*Task instructions*
How many scalar SQL functions does the ducksmiles page say the toolkit provides?

*Extract*
———
Cheminformatics toolkit for DuckDB - SMILES, InChI, MOL/SDF, PDB, and SELFIES molecular analysis from SQL
Maintainer(s):
nkwork9999
Installing and Loading
INSTALL ducksmiles FROM community;
LOAD ducksmiles;
Example
-- Validate SMILES
SELECT mol_is_valid('CCO'); -- true
SELECT mol_is_valid('invalid_xyz'); -- false
-- Molecular formula (Hill system)
SELECT mol_formula('CCO'); -- C2H6O (ethanol)
SELECT mol_formula('c1ccccc1'); -- C6H6 (benzene)
SELECT mol_formula('O'); -- H2O (water)
-- Molecular weight
SELECT round(mol_weight('c1ccccc1'), 2); -- 78.11
-- InChI layer extraction
SELECT inchi_formula('InChI=1S/C2H4O2/c1-2(3)4/h1H3,(H,3,4)'); -- C2H4O2
-- Convert SMILES to SELFIES (ML-friendly notation)
SELECT smiles_to_selfies('CCO');
-- Batch processing
SELECT smiles, mol_formula(smiles) AS formula, mol_num_atoms(smiles) AS atoms
FROM (VALUES ('CCO'), ('c1ccccc1'), ('CC(=O)Oc1ccccc1C(=O)O')) AS t(smiles);
About ducksmiles
Cheminformatics toolkit for DuckDB — analyze molecular structures directly from SQL without leaving your database. Pure Rust implementation with no external chemistry library dependencies (no RDKit required).
Supported Formats:
- SMILES: Molecular validation, formula, weight, atom/bond counts
- InChI/InChIKey: Layer extraction, stereochemistry detection, skeleton matching
- MOL/SDF: V2000/V3000 block parsing, molecule counting
- PDB/CIF/XYZ: Protein structure analysis (atom, chain, residue, model counts)
- SELFIES: Bidirectional SMILES-SELFIES conversion for ML pipelines
28 scalar SQL functions for molecular property extraction, format conversion, and structural comparison. Ideal for cheminformatics datasets, drug discovery pipelines, and molecular ML feature engineering.
———
*The data*

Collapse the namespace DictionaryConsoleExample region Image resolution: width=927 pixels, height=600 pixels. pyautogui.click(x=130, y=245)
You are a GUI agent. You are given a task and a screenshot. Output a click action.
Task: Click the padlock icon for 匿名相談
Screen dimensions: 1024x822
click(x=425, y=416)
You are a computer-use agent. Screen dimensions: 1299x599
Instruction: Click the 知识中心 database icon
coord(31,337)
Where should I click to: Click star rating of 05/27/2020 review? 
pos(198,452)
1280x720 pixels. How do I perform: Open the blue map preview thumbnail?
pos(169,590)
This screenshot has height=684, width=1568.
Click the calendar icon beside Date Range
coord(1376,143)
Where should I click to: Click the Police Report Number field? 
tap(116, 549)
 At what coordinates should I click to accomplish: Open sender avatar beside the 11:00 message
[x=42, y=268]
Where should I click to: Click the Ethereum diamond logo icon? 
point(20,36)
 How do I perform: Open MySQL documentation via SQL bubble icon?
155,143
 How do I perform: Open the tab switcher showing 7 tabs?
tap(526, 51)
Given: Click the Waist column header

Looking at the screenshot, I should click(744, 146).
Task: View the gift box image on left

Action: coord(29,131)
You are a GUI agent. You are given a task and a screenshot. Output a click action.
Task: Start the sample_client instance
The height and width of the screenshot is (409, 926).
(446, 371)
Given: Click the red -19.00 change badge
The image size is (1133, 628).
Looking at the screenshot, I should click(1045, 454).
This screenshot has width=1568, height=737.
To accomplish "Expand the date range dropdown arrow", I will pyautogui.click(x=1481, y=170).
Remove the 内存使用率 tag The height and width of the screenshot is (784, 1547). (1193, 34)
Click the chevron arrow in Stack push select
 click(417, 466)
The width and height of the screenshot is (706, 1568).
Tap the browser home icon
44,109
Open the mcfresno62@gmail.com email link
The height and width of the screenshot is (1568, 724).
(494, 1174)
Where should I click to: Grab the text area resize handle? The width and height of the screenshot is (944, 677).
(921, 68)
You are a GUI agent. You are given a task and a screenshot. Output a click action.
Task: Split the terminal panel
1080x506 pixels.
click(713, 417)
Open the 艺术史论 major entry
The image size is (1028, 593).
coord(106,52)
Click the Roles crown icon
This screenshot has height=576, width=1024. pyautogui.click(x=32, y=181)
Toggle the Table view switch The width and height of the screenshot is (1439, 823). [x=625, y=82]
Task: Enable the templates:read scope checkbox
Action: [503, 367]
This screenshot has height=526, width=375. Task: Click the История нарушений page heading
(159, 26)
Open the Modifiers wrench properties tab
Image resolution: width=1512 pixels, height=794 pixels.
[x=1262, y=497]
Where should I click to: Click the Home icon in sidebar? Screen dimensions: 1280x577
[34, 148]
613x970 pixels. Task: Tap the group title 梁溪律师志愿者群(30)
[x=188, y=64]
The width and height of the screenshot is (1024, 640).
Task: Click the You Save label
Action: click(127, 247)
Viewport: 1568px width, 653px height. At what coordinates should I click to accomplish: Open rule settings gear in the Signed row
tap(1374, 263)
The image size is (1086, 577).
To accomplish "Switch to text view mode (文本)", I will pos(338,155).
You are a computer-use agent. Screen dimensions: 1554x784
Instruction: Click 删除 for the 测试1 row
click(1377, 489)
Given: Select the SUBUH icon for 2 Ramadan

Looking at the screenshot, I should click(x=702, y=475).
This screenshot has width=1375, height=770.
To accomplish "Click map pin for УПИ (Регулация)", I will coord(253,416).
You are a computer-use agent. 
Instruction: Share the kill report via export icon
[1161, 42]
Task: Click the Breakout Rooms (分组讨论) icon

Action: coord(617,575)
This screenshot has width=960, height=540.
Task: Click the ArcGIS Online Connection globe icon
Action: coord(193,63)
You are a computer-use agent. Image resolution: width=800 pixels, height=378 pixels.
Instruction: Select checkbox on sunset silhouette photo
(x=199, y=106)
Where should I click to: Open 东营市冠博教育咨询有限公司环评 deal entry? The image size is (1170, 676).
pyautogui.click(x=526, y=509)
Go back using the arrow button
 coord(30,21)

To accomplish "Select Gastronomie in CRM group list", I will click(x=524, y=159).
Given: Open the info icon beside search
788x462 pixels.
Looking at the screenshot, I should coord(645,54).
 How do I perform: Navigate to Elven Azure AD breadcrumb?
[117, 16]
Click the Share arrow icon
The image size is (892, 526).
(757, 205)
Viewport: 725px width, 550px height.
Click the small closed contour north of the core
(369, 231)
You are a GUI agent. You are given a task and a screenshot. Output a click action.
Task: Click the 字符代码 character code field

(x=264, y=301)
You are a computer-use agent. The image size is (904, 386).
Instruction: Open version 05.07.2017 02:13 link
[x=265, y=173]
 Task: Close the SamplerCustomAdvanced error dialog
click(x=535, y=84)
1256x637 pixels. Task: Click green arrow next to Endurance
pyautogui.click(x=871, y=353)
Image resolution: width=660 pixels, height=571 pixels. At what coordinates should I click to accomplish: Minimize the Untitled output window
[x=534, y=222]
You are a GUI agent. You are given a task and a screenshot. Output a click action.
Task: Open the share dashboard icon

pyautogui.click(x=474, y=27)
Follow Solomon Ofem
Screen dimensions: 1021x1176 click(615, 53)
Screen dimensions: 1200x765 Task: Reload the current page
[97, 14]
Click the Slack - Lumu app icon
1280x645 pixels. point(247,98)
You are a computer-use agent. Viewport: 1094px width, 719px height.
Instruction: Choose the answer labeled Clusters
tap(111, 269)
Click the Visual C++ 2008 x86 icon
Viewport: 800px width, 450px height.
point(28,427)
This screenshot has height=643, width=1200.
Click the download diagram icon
———
*Solved exercise*
28 scalar SQL functions.